- [EXERCISE DESCRIPTION]: Please copy each line of the listing below precisely, excluding the images.

━━━━━━━━

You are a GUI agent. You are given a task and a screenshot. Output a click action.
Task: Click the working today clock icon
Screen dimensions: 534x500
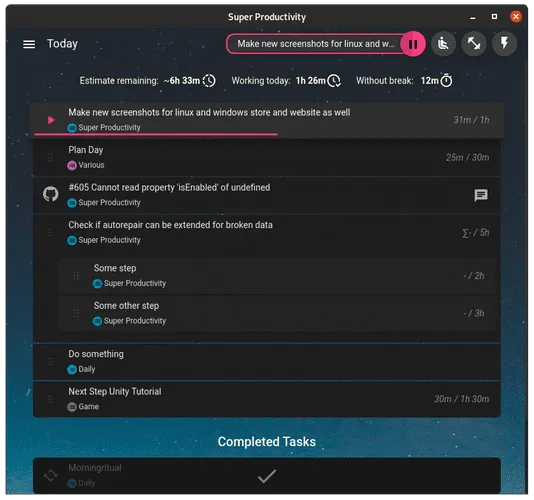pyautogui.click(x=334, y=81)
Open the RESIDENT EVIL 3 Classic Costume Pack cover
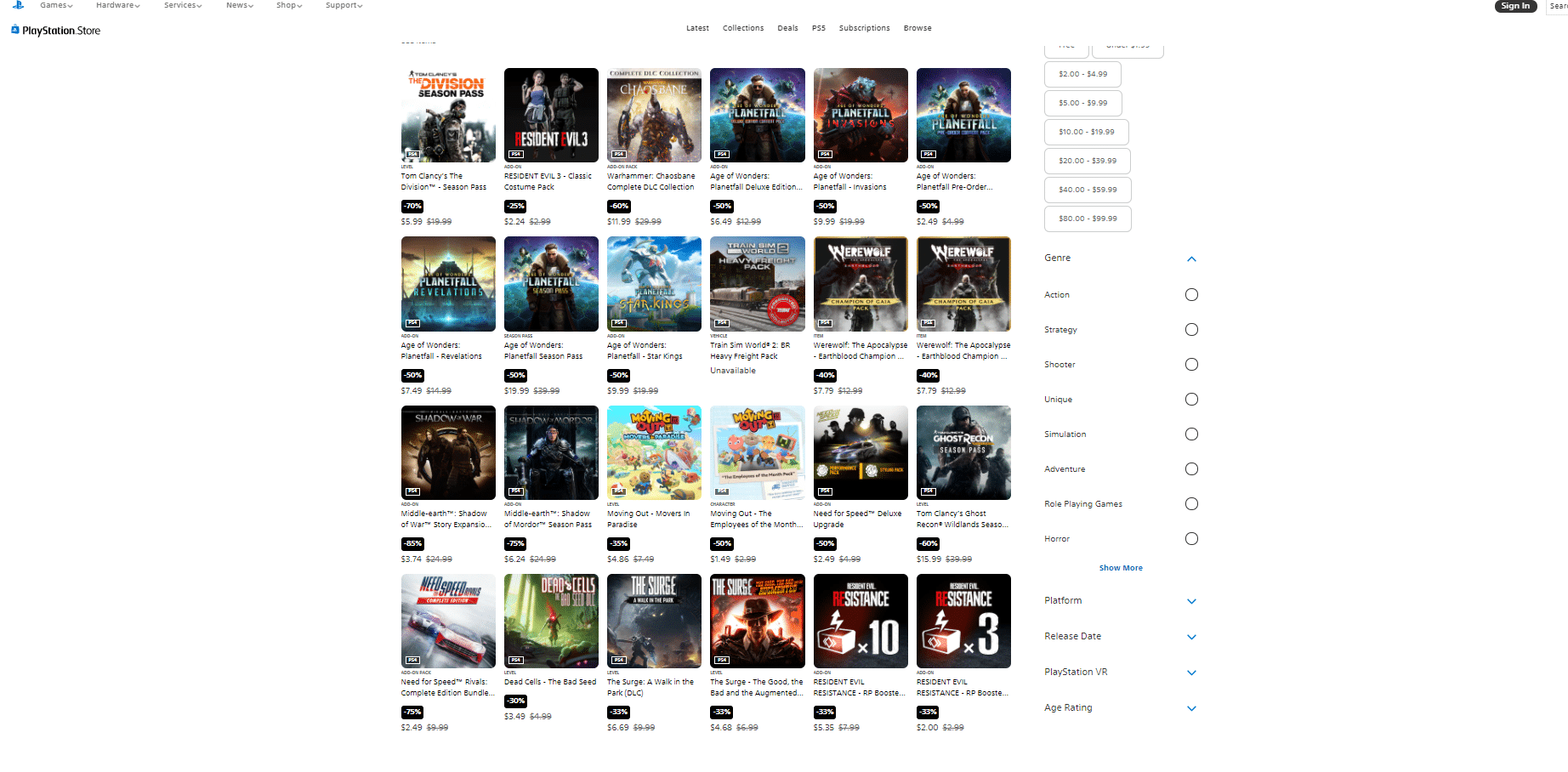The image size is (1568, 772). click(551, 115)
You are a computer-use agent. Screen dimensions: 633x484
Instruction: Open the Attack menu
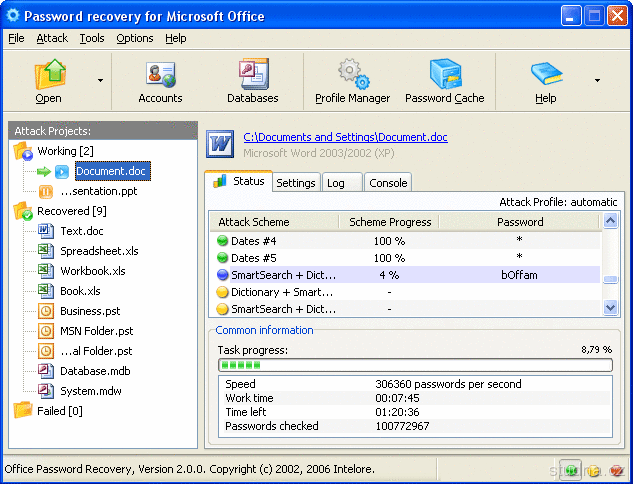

━━━━━━━━

- [RESPONSE]:
You are a GUI agent. You are given a task and a screenshot. Output a click action.
Task: Click the working today clock icon
Screen dimensions: 534x500
pyautogui.click(x=334, y=81)
Open the RESIDENT EVIL 3 Classic Costume Pack cover
The image size is (1568, 772). click(551, 115)
You are a computer-use agent. Screen dimensions: 633x484
Instruction: Open the Attack menu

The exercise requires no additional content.